- **EXERCISE 1**:
Duplicate the article below on choosing a firearms instructor in full, word for word.

- **SOURCE**:
• • • • •
Choosing the Right Instructor

Importance of Having a Good Instructor
Finding the right firearms instructor is vitally important. As every person is different, each will have his or her own needs and goals when it comes to training. It is wise to find an instructor that can meet those needs and help one to attain their goals. When choosing the instructor that is right for you, do your research and shop around, possibly even see if you can sit in on a class as an observer. The following factors, while they may or may not be deal breakers for everybody, should all be considered when choosing a firearms instructor.

  • Safety

Firearms safety is paramount. When choosing an instructor, the first thing that should be looked at is safety. Do they teach the fundamentals of safety first thing? Do they stress and follow safety procedures at all times on the range? You should also inquire about his or her emergency protocols, in the event that someone has an accident. Are they prepared with a First Aid Trauma kit and able to deal with a gunshot wound? If the answer to these questions is no, then move along to another instructor, quickly.

  • Reviews by Former Students

Do a search online for reviews on a prospective instructor. See if there are any reviews by former students, and what they had to say about their experience. You may also be able to check with the Better Business Bureau to see if any complaints have been filed against them.

  • Shooting Experience

If you are looking for someone to teach you how to shoot, obviously it is important that they have experience shooting. While it may not be necessary for the instructor to have fired millions of rounds downrange, they should be a seasoned shooter. The longer an instructor has been shooting, the more wisdom they have gained that can be imparted on you.

  • Real-world Experience

You should make note of what kind of real-world and practical experience your instructor has. If they teach about combat shooting and tactical techniques, do they have a background in the military or law enforcement that would lend credibility to their advice, or do they just teach theory? If they teach about concealed carry, do they actually carry concealed when not on the range?
• • • • •
Saved data entries
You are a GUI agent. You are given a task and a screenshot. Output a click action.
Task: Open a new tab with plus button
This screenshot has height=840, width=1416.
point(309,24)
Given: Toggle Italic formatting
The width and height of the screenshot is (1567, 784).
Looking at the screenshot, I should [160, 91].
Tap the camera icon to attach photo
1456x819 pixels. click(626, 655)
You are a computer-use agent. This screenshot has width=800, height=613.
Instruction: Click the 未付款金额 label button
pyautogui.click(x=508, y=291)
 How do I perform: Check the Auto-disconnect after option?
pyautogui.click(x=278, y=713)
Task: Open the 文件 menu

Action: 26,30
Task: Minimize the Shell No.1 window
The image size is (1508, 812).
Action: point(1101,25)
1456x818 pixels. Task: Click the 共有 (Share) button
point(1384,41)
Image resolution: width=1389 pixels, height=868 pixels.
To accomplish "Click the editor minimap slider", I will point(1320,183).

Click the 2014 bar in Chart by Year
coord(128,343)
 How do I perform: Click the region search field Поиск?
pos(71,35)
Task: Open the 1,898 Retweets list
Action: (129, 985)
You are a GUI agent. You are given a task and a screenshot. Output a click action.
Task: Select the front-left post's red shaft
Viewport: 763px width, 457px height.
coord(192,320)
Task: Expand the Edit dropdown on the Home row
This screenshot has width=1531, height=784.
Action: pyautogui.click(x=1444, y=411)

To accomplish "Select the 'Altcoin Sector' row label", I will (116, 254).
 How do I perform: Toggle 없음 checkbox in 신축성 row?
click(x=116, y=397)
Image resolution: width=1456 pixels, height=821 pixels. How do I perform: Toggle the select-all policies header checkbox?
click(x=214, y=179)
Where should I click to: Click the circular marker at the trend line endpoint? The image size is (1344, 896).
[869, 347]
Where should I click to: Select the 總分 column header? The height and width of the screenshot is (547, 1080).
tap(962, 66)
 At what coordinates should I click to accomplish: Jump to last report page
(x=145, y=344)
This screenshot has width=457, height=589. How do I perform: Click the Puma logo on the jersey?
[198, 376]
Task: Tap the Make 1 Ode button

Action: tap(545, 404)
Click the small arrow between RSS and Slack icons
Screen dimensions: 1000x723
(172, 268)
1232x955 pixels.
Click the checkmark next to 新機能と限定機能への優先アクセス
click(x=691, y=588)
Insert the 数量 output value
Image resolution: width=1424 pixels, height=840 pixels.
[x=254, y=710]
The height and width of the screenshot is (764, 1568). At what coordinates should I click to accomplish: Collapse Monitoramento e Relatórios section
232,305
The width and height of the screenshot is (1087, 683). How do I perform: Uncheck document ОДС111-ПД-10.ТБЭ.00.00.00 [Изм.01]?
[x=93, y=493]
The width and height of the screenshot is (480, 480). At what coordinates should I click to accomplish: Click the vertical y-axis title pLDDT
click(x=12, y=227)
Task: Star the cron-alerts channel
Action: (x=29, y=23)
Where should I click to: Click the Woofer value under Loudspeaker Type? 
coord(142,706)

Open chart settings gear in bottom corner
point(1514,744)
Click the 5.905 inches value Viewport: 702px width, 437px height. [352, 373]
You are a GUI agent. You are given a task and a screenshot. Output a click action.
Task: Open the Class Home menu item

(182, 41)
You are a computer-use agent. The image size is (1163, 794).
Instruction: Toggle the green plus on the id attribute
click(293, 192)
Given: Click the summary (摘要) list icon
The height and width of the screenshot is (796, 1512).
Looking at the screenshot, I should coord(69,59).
• • • • •
- **EXERCISE 2**:
Pull out every line of the listing above that contains the string "Viewport", matching case exactly.

- **WORKED ANSWER 1**:
Choosing the Right Instructor

Importance of Having a Good Instructor
Finding the right firearms instructor is vitally important. As every person is different, each will have his or her own needs and goals when it comes to training. It is wise to find an instructor that can meet those needs and help one to attain their goals. When choosing the instructor that is right for you, do your research and shop around, possibly even see if you can sit in on a class as an observer. The following factors, while they may or may not be deal breakers for everybody, should all be considered when choosing a firearms instructor.

  • Safety

Firearms safety is paramount. When choosing an instructor, the first thing that should be looked at is safety. Do they teach the fundamentals of safety first thing? Do they stress and follow safety procedures at all times on the range? You should also inquire about his or her emergency protocols, in the event that someone has an accident. Are they prepared with a First Aid Trauma kit and able to deal with a gunshot wound? If the answer to these questions is no, then move along to another instructor, quickly.

  • Reviews by Former Students

Do a search online for reviews on a prospective instructor. See if there are any reviews by former students, and what they had to say about their experience. You may also be able to check with the Better Business Bureau to see if any complaints have been filed against them.

  • Shooting Experience

If you are looking for someone to teach you how to shoot, obviously it is important that they have experience shooting. While it may not be necessary for the instructor to have fired millions of rounds downrange, they should be a seasoned shooter. The longer an instructor has been shooting, the more wisdom they have gained that can be imparted on you.

  • Real-world Experience

You should make note of what kind of real-world and practical experience your instructor has. If they teach about combat shooting and tactical techniques, do they have a background in the military or law enforcement that would lend credibility to their advice, or do they just teach theory? If they teach about concealed carry, do they actually carry concealed when not on the range?

- **WORKED ANSWER 2**:
Viewport: 763px width, 457px height.
Click the 5.905 inches value Viewport: 702px width, 437px height. [352, 373]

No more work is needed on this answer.